¿Y si quiero callar?
Cuando no se dice algo no es porque no se tenga nada para decir, sino porque, tal vez, se tenga la consciencia de que no es necesario, o suficientemente bueno, o claramente verificable
A veces simplemente no encuentro qué decir, sobre todo pensando en algo que “valga la pena”. Es una de esas ocasiones en que me invade la necesidad de entrar en silencio. Y me pregunto: ¿Por qué es tan poco valorado callar? ¿Por qué se nos pide siempre hablar y pocas veces, en cambio, guardar silencio? Qué tal si meditamos sobre esto, en tiempos en los que se exige la palabra perfecta y el comentario para cada momento, y en los que hacemos las reuniones innecesariamente largas y los chats interminables....
A veces simplemente no encuentro qué decir, sobre todo pensando en algo que “valga la pena”. Es una de esas ocasiones en que me invade la necesidad de entrar en silencio. Y me pregunto: ¿Por qué es tan poco valorado callar? ¿Por qué se nos pide siempre hablar y pocas veces, en cambio, guardar silencio? Qué tal si meditamos sobre esto, en tiempos en los que se exige la palabra perfecta y el comentario para cada momento, y en los que hacemos las reuniones innecesariamente largas y los chats interminables.
Ernest Hemingway, el famoso escritor y novelista estadounidense, en una de sus citas célebres decía: “Nos demoramos dos años para aprender a hablar y sesenta para aprender a callar”. Y es que callar se ha comprendido como un defecto de operación. El que calla es porque no sabe qué decir, porque se quedó corto en la comprensión de un asunto o porque no aporta en una conversación. Esta es, tal vez, una de esas demandas que nos trae la posmodernidad: ya no es suficiente la búsqueda del saber, sino que debemos demostrar que lo sabemos.

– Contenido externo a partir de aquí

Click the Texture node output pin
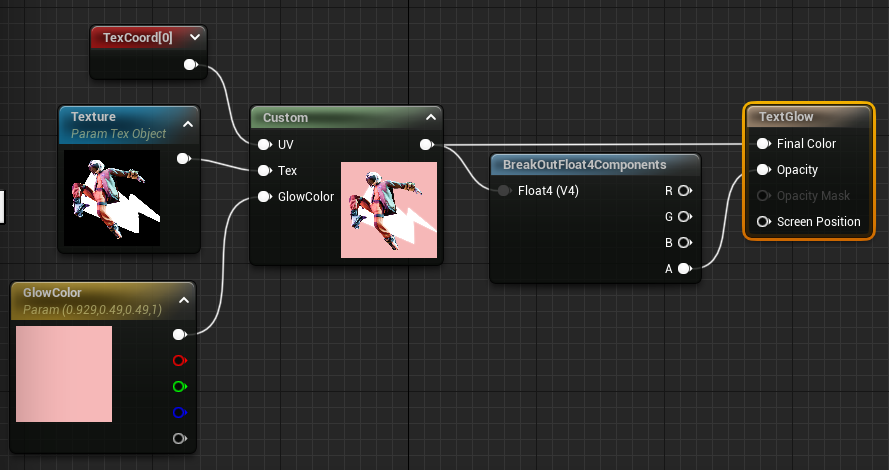Screen dimensions: 889x470 coord(183,158)
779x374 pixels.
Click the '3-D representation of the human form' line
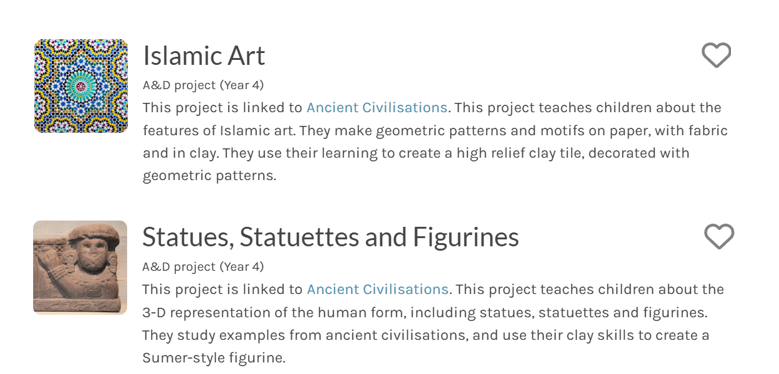click(x=425, y=312)
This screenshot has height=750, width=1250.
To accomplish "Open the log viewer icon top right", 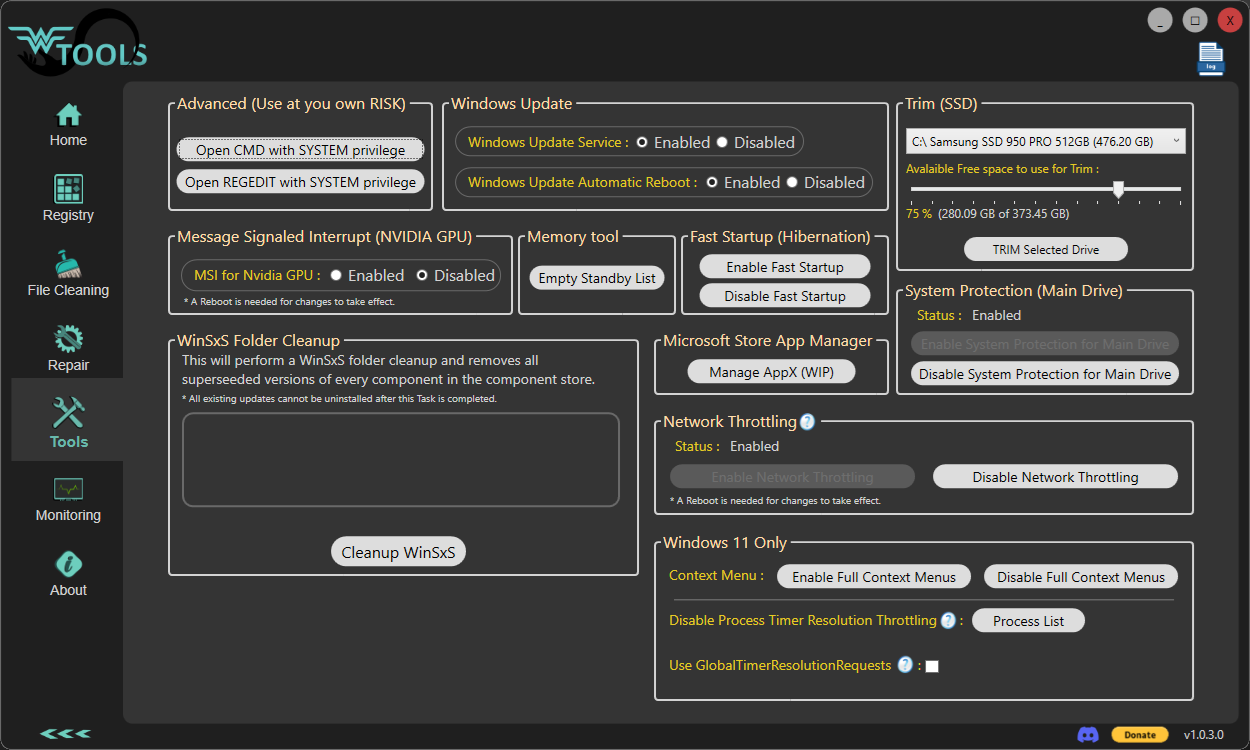I will (x=1210, y=60).
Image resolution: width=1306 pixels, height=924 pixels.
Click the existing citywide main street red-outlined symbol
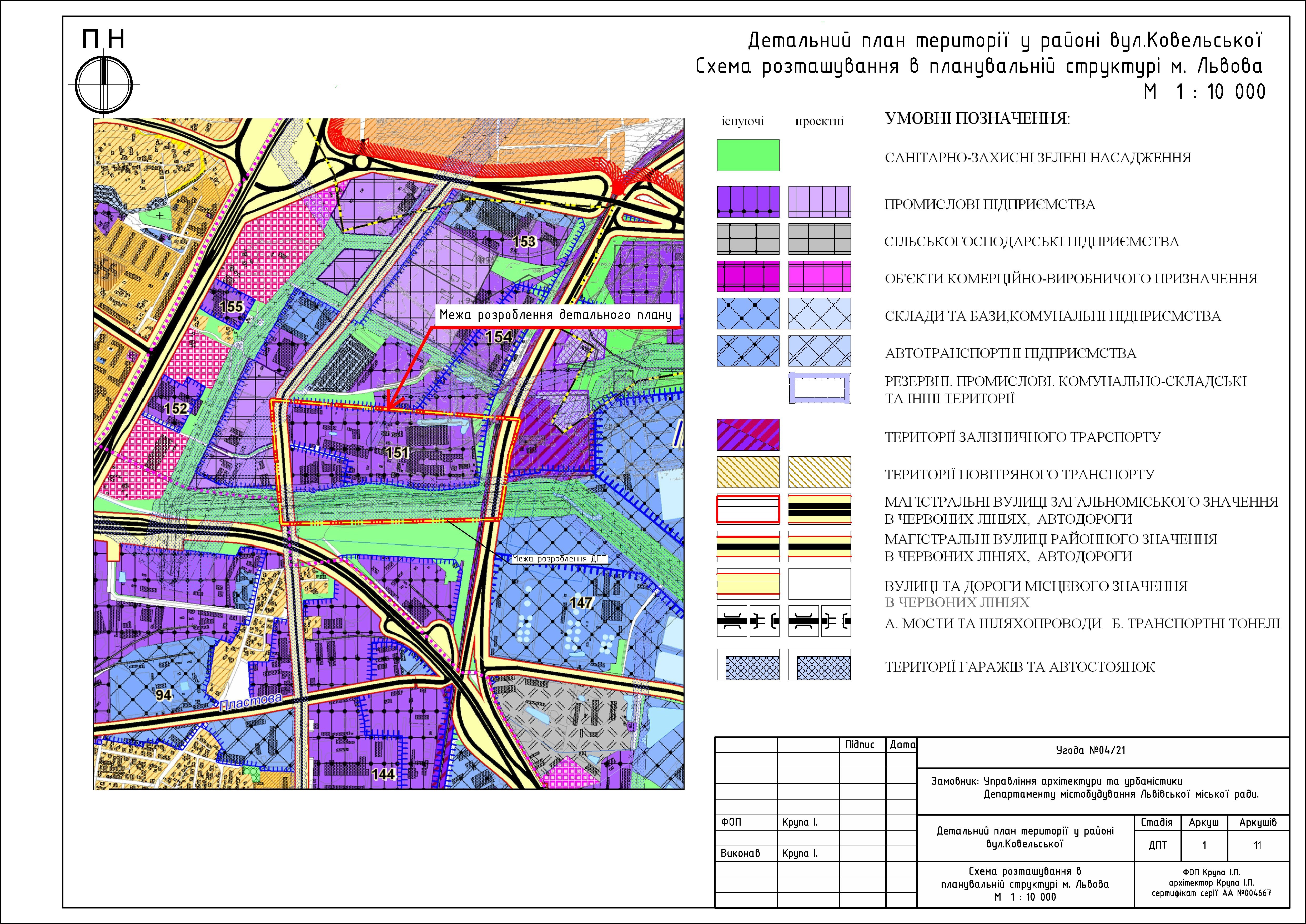(748, 509)
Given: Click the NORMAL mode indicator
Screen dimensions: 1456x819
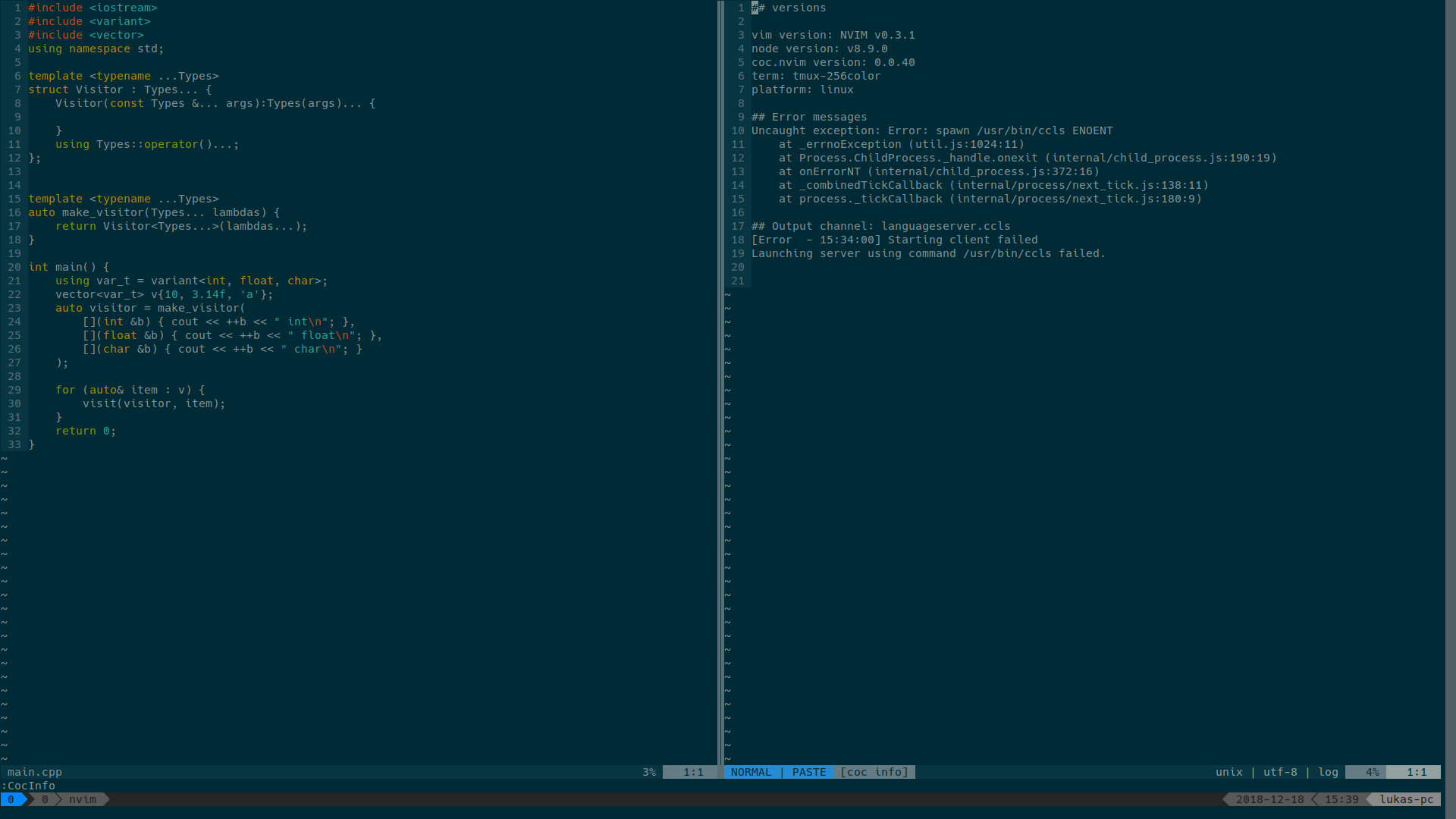Looking at the screenshot, I should click(x=751, y=772).
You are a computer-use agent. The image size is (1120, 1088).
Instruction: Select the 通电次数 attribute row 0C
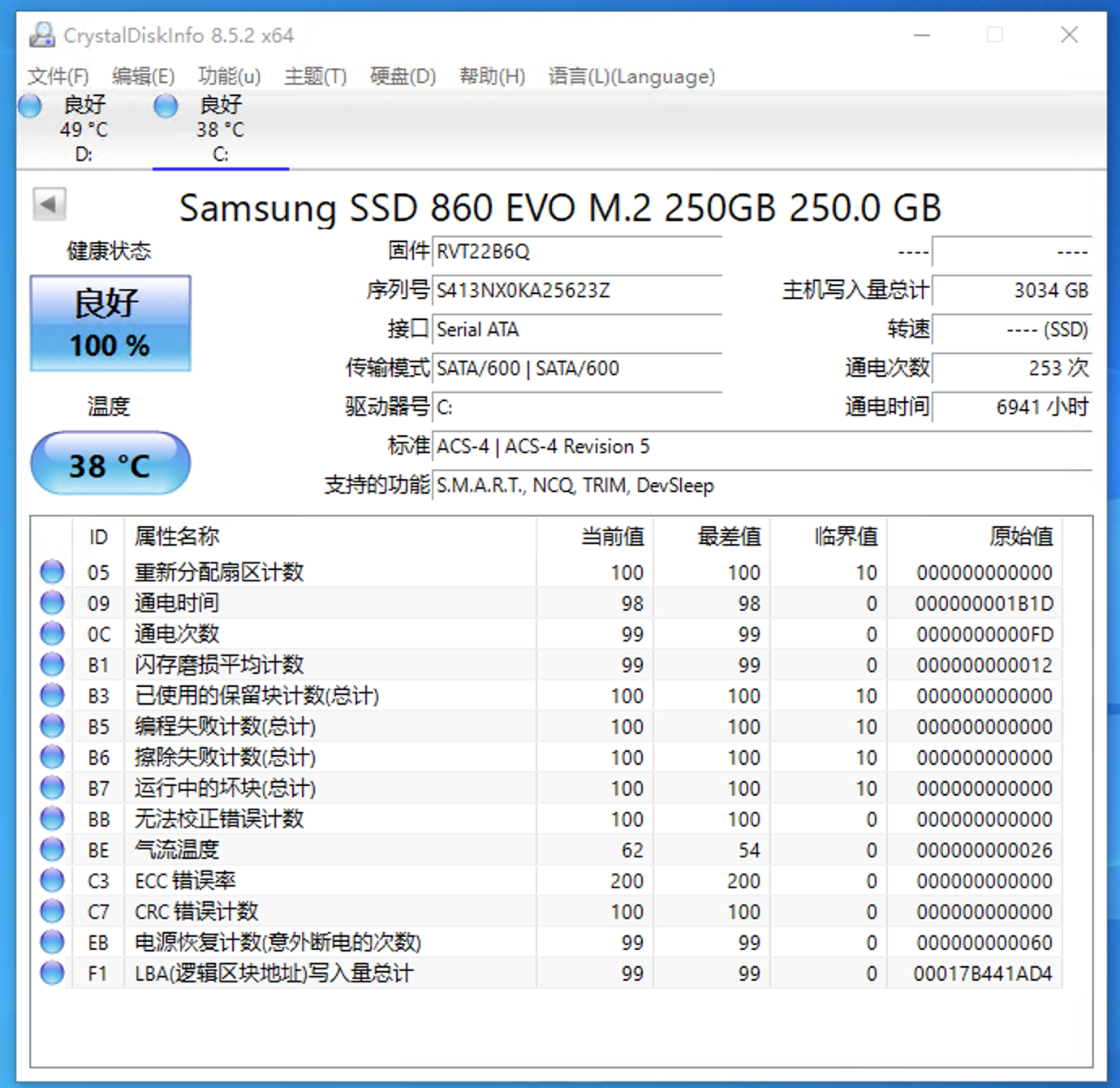(325, 634)
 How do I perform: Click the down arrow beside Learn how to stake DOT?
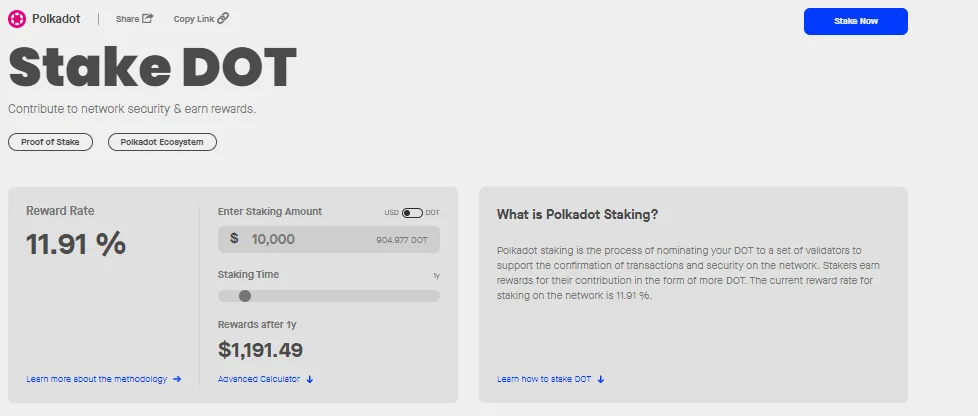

En el teatro público que son las redes sociales, la búsqueda por ampliar audiencias exige aumentar el flujo de mensajes y la cantidad de comentarios, al ejercer ese nuevo oficio de “generador de contenidos”. En el entretanto perdemos la intimidad y el silencio nutritivo. Muy especialmente, sacrificamos la profundidad y la calidad de lo que tenemos por decir para privilegiar la cantidad y la frecuencia. Debemos decir tanto y de manera tan constante, que no importa el contenido ni siquiera si es oportuno el momento, si el tono es el adecuado o si es constructivo lo que decimos. Y en ese estado de cosas es cuando reflejamos nuestra necedad. Nos atropellan las palabras y las imágenes con esa necesidad de hablar, convirtiéndonos en voces vacías de muchos, incluso de nuestra pequeña comunidad que se conmueve con lo que decimos, así no genere valor.
Pienso entonces en la importancia de educar en saber callar y en filosofar sobre esa noble premisa que se le reconoce a Sócrates, que nos invita a pensar antes de hablar, evaluando si lo que vamos a decir es útil en cuanto necesario, es bueno en tanto construye, y si es verdadero en cuanto es verificable. En tiempos en que debemos apelar al pensamiento crítico porque los mensajes son, con frecuencia, ruidosos y ensordecedores, no solo en términos de palabras, sino también de imágenes que son gritos angustiantes, es necesario la pregunta por el valor, la búsqueda del silencio que alimenta.
El comienzo del año, por ejemplo, nos aturdió a muchos con una imagen que le dio la vuelta al mundo en ese escenario que son las redes sociales. Se trata del video que registra el momento del cambio de año en los Campos Eliseos, en París. En las imágenes vemos a miles de personas con sus celulares levantados, grabando el conteo regresivo para dar paso al momento en que las luces estallan y dan la bienvenida al año nuevo. En esas imágenes no hubo personas que gritan, se abrazan o se besan para celebrar la vida y dar significado a ese momento, en presencia. Lo que sí vimos fue la intención y la euforia de todos por registrar, llenar una conversación y poner a circular mensajes sobre el momento vivido.
Para mí fue inevitable además pensar en los muchos abrazos y momentos íntimos y familiares que sí ocurrieron, aunque no quedaron registrados. El no contarlos no significa que no hayan sucedido, de la misma manera en que cuando no se dice algo no es porque no se tenga nada para decir, sino porque, tal vez, se tenga la consciencia de que no es necesario, o suficientemente bueno, o claramente verificable.
De nuevo, reivindiquemos nuestro derecho al silencio, a ser responsables con lo que decimos -y lo que no decimos- y reconozcamos el valor social de callar, esa tarea profunda y sincera que no deberíamos demorarnos tanto en aprender porque se relaciona con la capacidad de discernir lo necesario de lo accesorio, la estética de lo sencillo y el poder del lenguaje que hay que cuidar. Vale la pena intentarlo: aprovechar cada oportunidad de quedarnos callados.